START Data shown

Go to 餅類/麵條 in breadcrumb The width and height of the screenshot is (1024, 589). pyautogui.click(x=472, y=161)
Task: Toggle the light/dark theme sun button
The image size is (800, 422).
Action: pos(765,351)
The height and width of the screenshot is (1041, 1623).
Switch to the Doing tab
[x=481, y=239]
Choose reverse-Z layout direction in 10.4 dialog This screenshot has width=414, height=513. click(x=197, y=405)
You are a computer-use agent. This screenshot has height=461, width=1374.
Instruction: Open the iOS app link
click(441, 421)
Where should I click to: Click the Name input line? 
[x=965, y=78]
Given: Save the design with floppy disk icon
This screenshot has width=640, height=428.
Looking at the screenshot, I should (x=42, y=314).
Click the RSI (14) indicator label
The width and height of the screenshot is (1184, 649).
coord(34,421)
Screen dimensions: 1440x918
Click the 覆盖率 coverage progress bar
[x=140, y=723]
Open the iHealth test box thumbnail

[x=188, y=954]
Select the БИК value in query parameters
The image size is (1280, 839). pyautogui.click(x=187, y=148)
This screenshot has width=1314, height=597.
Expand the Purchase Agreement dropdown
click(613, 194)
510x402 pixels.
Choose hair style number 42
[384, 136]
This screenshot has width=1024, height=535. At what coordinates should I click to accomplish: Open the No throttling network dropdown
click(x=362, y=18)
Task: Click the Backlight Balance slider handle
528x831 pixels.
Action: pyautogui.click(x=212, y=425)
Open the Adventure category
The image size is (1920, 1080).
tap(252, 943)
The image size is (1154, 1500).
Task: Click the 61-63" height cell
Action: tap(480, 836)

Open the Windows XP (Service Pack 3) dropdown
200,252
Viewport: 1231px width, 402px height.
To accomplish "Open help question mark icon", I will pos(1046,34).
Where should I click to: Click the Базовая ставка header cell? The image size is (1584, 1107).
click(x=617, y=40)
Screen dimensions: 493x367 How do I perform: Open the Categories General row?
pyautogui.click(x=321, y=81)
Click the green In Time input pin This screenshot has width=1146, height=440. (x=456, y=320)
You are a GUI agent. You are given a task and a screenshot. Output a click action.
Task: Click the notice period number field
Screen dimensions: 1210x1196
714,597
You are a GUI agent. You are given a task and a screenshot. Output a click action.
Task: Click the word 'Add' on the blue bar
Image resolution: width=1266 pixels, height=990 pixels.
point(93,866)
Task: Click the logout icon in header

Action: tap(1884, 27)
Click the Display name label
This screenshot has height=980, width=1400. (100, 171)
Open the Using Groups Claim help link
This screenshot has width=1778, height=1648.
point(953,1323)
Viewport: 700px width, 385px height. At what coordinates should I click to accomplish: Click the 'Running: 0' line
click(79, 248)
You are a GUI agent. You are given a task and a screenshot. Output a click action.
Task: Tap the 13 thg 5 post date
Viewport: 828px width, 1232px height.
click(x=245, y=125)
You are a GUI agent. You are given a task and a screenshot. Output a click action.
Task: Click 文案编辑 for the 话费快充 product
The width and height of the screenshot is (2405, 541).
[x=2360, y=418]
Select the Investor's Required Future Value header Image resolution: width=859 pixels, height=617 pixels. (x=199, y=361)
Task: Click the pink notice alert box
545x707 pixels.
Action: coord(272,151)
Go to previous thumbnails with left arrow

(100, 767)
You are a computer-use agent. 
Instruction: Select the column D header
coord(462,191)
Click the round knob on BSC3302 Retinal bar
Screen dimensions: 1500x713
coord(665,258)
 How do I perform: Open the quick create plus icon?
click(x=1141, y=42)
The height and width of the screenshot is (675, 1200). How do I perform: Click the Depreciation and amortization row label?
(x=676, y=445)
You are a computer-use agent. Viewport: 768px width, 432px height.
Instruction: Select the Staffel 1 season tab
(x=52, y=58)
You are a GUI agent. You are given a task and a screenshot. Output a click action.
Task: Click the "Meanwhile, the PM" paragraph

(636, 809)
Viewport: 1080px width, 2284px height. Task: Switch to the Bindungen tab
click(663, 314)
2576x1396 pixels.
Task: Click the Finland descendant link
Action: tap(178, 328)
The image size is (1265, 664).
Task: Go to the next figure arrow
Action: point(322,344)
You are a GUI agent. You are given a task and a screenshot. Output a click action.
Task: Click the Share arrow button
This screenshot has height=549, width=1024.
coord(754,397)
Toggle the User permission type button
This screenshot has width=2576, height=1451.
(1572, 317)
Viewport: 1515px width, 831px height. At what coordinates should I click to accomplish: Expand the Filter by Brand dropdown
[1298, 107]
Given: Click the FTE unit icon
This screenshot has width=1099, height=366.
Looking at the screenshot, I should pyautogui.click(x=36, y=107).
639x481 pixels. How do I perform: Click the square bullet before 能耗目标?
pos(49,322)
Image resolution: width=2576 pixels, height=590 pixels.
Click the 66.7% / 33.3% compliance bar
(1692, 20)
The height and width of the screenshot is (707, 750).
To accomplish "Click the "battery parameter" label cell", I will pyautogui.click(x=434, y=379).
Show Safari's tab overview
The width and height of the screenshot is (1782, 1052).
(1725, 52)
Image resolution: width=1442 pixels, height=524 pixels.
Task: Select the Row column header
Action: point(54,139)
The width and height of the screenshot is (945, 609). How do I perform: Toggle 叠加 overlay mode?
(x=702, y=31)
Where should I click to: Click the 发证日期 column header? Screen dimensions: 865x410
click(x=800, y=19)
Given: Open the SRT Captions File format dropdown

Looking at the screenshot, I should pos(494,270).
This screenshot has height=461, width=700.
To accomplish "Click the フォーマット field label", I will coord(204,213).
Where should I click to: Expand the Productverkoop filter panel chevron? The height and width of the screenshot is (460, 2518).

END Data shown

* What the task asks
How many lines in the data above contain the word "notice"? Reply with only that figure.

* Reply to the task
2